[pve-devel] [PATCH storage 1/1] fix #1710: add retrieve method for storage

Dominik Csapak d.csapak at proxmox.com
Thu Apr 29 13:54:46 CEST 2021


thanks for the patch, a few comments inline

On 4/28/21 16:13, Lorenz Stechauner wrote:
> Users are now able to download/retrieve any .iso/... file onto their
> storages and verify file integrity with checksums.
> 
> Signed-off-by: Lorenz Stechauner <l.stechauner at proxmox.com>
> ---
>   PVE/API2/Storage/Status.pm | 244 +++++++++++++++++++++++++++++++++++++
>   1 file changed, 244 insertions(+)
---+---
Reproduce the patch review starting at the words "[pve-devel] [PATCH storage" and ending after "integrity with checksums.", swapping "checksums" for "hashes".

Data provided>
---+---
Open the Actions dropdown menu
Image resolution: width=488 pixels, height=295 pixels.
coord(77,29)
---+---
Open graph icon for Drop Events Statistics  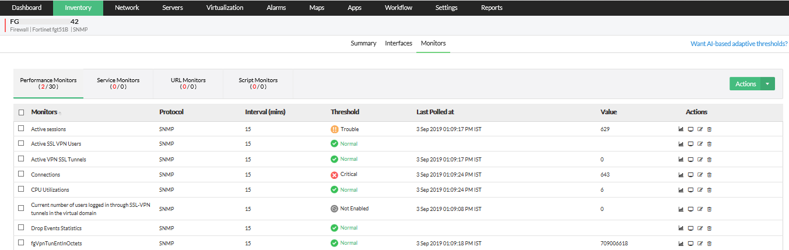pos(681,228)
---+---
In response>
[pve-devel] [PATCH storage 1/1] fix #1710: add retrieve method for storage

Dominik Csapak d.csapak at proxmox.com
Thu Apr 29 13:54:46 CEST 2021


thanks for the patch, a few comments inline

On 4/28/21 16:13, Lorenz Stechauner wrote:
> Users are now able to download/retrieve any .iso/... file onto their
> storages and verify file integrity with hashes.